A Somerset charity has said it fears what impact the end of the coronavirus mortgage holidays and furlough scheme will have on people's finances.
Citizens Advice Sedgemoor, which covers towns including Bridgwater, Highbridge and Burnham-on-Sea, has told ITV News the Covid-19 lockdown is leading to money trouble for some people for the first time in their lives.
It has also noticed an increase in younger people coming to it for help.
The bureau is averaging around 100 clients per week, who are receiving help either online or via phone.
The main problems concern complex debt issues, Universal Credit claims and it has received a large increase in employment queries.
The charity has also seen double the amount of people aged 15-19 compared to the same period last year, but also a reduction in over 55s coming to it for help.
It fears that digital exclusion means there are potential clients who are not able to contact them for support.
I think this is affecting people from every walk of life - people who have worked all their lives, who have not come into contact with these challenges before.
Amy Jones, chief officer at Citizens Advice Sedgemoor, said: “Although the government measures are really helping people out at the moment, our concern is around once the mortgage holidays are lifted, restrictions around bailiff action and the furlough scheme, that those combined complexities are really going to challenge people.
“I think this is affecting people from every walk of life - people who have worked all their lives, who have not come into contact with these challenges before.
"I think there are people out there who are not prepared for this and we’re certainly here for them to try and support them with whatever they might need.”
To illustrate the problems that many are facing, ITV News has spoken to three people in Somerset to find out how the coronavirus lockdown has affected their finances:
Joanne French lives in Burnham-on-Sea with her husband and two daughters.
Covid-19 has hit their finances hard with both parents unable to work during most of the lockdown so far.
We went from two wages to nothing with mortgage and bills still coming out.
Despite Joanne’s husband returning to work, a new problem arose.
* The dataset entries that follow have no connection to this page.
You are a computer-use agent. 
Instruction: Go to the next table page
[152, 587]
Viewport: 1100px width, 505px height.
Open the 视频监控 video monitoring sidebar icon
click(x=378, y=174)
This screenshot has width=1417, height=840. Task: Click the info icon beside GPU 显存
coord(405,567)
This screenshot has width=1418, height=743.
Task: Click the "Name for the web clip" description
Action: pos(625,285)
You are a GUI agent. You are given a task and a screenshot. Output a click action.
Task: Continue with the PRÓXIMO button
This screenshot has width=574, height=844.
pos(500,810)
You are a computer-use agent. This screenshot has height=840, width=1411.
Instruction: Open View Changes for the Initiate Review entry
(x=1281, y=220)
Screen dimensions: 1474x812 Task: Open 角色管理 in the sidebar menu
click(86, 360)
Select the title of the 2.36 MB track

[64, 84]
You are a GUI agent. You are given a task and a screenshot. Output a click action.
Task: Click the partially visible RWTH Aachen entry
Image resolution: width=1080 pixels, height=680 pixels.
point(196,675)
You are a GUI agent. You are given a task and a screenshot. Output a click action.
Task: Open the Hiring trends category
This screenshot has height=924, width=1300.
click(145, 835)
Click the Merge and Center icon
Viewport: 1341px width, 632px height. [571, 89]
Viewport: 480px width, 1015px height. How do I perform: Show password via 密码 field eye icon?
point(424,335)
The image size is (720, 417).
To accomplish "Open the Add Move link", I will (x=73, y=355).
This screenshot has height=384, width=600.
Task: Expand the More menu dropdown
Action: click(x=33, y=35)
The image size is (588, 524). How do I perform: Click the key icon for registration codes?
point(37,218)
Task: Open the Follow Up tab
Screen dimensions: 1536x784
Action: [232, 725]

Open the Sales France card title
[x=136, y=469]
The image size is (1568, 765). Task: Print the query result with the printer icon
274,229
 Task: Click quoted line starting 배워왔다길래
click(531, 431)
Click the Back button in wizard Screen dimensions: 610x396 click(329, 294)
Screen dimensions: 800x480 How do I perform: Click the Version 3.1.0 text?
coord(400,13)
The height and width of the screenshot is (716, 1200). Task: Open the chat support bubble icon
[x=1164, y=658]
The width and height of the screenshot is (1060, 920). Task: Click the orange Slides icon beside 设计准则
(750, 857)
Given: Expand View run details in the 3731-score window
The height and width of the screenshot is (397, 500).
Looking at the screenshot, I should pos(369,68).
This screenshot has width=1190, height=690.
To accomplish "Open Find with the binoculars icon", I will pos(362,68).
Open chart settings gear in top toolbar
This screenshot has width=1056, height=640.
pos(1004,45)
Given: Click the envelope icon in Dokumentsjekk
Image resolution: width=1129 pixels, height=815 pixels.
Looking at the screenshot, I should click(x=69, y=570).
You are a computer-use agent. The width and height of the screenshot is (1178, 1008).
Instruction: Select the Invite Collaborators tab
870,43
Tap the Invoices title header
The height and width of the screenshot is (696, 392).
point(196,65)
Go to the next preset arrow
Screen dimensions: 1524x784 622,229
The family was set to move home but, because their income dropped, they lost their mortgage. Having already exchanged contracts they still have to move out.
“We’re essentially homeless living with my parents - four of us. So our whole lives have just been disrupted and I just can’t see an end to it right now.
“We had to borrow money from my parents. The only savings we had we paid on solicitors fees and surveyors literally a week before lockdown, so we didn’t have those to fall back on. We had no choice but to borrow off them just to pay the bills. It was just frightening because we’ve always been sensible and secure.
“There have been some really dark days. I remember having a week where I didn’t sleep for three or four days - I camped out on the sofa at night.”
For 19 year-old Mel Hurley from Taunton, Covid-19 has been particularly tough. She lost her job shortly before lockdown and has had to claim Universal Credit.
She said she receives roughly £330 a month: "That has to go on rent, bills, food, gas, electric and at the end of the month I’m left with nothing, really, to actually get me through that last day."
Mel says despite the challenges, the experience is making her stronger:
It’s teaching me a lesson.
She said: “You do see life differently, you really do. You’re not spending your money on things that you don’t need.
"You learn from that and you see yourself later on, in 2021 when all of this is over, fingers crossed, you’ll say ‘last year I managed to save this amount of money just by not buying all this in one week. If I can do that I can do it all the time and only buy it when I need it.
“This virus is actually teaching us a lesson. I thought money ‘grew on trees’, as every young person does, but I’ve learnt the hard way by ending up with nothing.
Bradley Loveridge, from Mark on the Somerset Levels, runs a successful events business.
During lockdown I’ve lost quite a lot of money.
He said: “The events industry has completely gone. One I organise is for 30,000 people and that, this year, is being put down the drain. This year was meant to be the best year for my events.
“I have received some self-employment support but it doesn’t really cover the bills.
“I’ve got a lot of friends who are struggling emotionally and quite a few who have had businesses that have gone down.”
Citizens Advice Sedgemoor, like bureaus across the West Country, is continuing to help people online and via phone.
Amy Jones says that the main problems it is dealing with are likely to develop in the future: "I think that the key issues are going to be around housing, debt, money advice and welfare benefits and just still trying to help people navigate through those issues, help them to manage their finances and trying to protect their housing status."